═════ Exercise inputs ═════

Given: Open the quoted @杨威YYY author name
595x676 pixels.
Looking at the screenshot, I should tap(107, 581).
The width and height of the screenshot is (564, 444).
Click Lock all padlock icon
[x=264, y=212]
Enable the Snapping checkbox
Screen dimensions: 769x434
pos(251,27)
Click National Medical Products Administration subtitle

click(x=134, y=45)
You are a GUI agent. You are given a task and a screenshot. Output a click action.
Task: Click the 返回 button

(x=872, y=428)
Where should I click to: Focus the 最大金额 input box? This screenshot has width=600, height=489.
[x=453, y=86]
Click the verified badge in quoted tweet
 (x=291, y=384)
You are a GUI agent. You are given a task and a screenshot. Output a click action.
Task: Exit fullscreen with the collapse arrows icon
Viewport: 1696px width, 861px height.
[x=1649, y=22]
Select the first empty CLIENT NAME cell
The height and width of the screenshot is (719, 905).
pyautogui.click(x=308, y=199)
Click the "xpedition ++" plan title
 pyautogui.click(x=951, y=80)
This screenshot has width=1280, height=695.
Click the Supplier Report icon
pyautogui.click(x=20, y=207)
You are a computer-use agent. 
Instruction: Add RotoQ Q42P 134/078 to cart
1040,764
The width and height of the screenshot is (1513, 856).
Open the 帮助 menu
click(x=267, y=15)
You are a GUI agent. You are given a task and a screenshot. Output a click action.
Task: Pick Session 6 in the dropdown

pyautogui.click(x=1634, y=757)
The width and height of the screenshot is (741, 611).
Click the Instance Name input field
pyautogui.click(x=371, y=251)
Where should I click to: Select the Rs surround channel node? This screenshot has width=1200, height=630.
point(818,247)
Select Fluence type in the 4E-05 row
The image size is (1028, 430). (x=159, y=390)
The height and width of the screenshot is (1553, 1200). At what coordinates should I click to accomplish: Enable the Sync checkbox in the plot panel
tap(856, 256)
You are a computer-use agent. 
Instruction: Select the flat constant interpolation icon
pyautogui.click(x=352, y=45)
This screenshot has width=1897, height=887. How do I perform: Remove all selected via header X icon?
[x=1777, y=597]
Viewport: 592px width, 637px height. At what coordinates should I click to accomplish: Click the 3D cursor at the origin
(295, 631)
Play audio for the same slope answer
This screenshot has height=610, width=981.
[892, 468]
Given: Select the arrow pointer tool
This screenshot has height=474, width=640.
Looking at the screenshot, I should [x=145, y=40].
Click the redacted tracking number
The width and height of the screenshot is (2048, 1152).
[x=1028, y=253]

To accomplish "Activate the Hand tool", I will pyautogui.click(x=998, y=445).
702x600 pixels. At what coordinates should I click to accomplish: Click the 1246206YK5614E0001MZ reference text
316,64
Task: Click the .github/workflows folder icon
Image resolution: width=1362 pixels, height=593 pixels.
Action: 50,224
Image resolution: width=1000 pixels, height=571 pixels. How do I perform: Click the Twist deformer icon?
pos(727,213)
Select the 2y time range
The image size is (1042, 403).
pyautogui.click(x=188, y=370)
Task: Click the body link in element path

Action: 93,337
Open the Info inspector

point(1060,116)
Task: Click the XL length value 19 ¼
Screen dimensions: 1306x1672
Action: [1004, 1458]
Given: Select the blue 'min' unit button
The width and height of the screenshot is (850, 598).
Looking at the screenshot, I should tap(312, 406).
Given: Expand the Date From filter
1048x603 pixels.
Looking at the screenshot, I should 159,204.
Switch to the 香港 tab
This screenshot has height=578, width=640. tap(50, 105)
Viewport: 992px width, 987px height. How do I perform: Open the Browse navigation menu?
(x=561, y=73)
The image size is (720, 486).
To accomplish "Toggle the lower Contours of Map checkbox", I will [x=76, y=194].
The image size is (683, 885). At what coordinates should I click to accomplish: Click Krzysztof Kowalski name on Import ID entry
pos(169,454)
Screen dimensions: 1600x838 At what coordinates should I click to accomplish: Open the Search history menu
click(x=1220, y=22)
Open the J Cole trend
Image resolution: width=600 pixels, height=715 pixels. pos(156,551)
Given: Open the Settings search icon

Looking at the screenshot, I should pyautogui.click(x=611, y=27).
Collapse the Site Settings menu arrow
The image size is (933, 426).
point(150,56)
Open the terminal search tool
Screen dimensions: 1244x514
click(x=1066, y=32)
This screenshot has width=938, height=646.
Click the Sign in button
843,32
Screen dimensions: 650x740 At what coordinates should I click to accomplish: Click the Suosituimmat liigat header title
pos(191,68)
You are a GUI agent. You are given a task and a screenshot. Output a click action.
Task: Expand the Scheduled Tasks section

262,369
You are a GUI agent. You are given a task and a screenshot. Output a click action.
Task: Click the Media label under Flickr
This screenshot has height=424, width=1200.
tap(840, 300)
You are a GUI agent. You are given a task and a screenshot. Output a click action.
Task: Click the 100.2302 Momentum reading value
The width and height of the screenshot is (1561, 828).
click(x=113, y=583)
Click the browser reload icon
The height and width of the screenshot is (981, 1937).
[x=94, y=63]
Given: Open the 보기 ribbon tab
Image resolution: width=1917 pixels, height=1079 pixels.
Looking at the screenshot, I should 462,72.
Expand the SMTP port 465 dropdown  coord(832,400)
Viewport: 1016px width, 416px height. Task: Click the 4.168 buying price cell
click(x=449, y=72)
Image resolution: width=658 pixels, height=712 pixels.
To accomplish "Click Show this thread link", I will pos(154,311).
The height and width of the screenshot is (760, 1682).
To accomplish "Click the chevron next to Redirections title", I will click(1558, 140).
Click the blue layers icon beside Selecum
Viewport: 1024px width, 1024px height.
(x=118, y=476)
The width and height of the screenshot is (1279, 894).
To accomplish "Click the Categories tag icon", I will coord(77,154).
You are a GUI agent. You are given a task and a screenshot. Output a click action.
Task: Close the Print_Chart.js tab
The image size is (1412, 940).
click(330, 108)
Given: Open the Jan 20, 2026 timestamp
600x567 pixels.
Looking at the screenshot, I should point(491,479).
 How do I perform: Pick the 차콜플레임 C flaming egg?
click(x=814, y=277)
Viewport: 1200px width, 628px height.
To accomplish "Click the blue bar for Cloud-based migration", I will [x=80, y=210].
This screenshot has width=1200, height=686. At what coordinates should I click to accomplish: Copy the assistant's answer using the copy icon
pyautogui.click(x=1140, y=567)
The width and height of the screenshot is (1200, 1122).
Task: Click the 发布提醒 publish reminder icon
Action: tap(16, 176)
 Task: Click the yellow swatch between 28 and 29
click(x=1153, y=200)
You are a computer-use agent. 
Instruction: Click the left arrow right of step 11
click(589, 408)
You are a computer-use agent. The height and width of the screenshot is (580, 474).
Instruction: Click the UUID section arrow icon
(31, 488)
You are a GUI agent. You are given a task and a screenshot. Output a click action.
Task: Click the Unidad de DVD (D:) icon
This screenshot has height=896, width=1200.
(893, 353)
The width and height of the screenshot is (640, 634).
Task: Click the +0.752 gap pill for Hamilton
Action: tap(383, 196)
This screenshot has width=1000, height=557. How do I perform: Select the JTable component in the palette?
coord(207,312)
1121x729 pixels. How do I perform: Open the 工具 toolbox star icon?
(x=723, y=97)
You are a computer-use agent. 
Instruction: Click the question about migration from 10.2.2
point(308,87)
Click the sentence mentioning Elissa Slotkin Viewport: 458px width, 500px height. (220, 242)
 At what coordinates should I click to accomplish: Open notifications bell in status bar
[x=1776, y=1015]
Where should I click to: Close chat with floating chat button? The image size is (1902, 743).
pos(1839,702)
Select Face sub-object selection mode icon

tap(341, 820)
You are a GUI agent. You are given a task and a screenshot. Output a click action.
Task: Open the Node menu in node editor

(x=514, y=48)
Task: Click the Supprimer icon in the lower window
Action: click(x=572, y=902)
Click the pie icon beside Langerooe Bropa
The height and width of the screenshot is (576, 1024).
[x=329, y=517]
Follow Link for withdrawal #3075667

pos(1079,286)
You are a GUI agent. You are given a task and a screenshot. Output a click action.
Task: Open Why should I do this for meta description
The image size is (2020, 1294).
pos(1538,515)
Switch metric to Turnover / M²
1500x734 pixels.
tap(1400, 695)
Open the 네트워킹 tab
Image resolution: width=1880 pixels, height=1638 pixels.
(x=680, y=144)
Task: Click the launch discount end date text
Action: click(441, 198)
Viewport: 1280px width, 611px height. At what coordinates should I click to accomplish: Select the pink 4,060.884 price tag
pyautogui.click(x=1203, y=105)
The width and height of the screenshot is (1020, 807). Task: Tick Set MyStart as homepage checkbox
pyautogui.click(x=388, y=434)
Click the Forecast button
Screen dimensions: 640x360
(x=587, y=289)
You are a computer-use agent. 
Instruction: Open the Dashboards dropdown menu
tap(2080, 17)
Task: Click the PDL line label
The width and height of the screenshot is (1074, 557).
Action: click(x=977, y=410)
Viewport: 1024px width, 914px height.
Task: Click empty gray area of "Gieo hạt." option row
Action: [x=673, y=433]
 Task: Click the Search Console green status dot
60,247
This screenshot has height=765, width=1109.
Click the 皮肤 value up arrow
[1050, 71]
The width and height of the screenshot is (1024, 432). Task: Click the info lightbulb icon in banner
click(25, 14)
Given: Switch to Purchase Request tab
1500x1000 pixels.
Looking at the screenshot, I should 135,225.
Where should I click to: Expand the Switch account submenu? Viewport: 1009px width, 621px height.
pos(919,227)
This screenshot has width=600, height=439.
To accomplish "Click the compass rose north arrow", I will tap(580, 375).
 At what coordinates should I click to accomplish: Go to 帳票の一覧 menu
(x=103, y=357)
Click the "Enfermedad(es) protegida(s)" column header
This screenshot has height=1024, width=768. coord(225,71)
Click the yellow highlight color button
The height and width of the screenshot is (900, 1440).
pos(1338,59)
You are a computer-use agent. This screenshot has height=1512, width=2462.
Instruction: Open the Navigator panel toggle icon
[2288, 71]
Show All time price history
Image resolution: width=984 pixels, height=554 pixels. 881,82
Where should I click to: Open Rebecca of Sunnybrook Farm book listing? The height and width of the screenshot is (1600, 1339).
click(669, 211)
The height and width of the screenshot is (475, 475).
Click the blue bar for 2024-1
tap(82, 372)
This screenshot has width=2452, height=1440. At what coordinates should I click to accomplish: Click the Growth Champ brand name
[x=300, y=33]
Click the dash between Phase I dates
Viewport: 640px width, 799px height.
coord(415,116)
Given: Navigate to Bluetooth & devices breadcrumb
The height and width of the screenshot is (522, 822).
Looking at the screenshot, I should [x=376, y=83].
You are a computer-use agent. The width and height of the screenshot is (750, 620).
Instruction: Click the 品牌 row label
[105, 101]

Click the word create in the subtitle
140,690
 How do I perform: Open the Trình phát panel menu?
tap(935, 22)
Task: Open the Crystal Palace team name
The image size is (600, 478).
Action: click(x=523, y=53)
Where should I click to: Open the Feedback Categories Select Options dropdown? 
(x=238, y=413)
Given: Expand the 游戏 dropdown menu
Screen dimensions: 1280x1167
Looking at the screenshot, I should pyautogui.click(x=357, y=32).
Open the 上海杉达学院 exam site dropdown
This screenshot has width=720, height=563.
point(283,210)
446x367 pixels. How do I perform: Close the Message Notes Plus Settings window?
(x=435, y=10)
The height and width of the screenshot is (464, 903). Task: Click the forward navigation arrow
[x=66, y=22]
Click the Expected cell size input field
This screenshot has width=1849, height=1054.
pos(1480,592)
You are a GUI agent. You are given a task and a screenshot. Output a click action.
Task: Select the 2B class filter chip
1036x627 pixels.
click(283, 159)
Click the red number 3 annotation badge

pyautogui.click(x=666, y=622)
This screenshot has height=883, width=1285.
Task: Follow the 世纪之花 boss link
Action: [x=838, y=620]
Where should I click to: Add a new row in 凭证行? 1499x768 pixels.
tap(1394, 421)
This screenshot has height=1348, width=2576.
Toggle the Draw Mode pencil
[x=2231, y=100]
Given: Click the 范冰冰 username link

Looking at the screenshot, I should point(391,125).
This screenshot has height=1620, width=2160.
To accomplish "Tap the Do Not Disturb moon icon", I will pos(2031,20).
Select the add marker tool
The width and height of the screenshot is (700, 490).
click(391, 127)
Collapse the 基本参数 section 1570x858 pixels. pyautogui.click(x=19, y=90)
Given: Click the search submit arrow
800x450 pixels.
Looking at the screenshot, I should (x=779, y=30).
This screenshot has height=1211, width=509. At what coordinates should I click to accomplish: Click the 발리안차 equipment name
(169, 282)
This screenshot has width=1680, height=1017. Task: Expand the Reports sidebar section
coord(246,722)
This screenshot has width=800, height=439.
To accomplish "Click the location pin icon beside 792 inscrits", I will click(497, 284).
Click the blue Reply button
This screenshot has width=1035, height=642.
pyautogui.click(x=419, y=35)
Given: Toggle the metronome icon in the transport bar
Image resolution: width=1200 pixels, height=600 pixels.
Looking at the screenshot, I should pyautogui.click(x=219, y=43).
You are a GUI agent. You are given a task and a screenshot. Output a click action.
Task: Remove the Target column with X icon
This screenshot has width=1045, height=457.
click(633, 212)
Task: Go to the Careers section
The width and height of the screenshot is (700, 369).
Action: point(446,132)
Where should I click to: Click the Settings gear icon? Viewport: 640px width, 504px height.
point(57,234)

═════

» **Problem details**: Word for word, restate the lines from the one holding "Given: Click the search submit arrow" to the last line of the records.

» **Exercise solution**:
Given: Click the search submit arrow
800x450 pixels.
Looking at the screenshot, I should (x=779, y=30).
This screenshot has height=1211, width=509. At what coordinates should I click to accomplish: Click the 발리안차 equipment name
(169, 282)
This screenshot has width=1680, height=1017. Task: Expand the Reports sidebar section
coord(246,722)
This screenshot has width=800, height=439.
To accomplish "Click the location pin icon beside 792 inscrits", I will click(497, 284).
Click the blue Reply button
This screenshot has width=1035, height=642.
pyautogui.click(x=419, y=35)
Given: Toggle the metronome icon in the transport bar
Image resolution: width=1200 pixels, height=600 pixels.
Looking at the screenshot, I should pyautogui.click(x=219, y=43).
You are a GUI agent. You are given a task and a screenshot. Output a click action.
Task: Remove the Target column with X icon
This screenshot has width=1045, height=457.
click(633, 212)
Task: Go to the Careers section
The width and height of the screenshot is (700, 369).
Action: point(446,132)
Where should I click to: Click the Settings gear icon? Viewport: 640px width, 504px height.
point(57,234)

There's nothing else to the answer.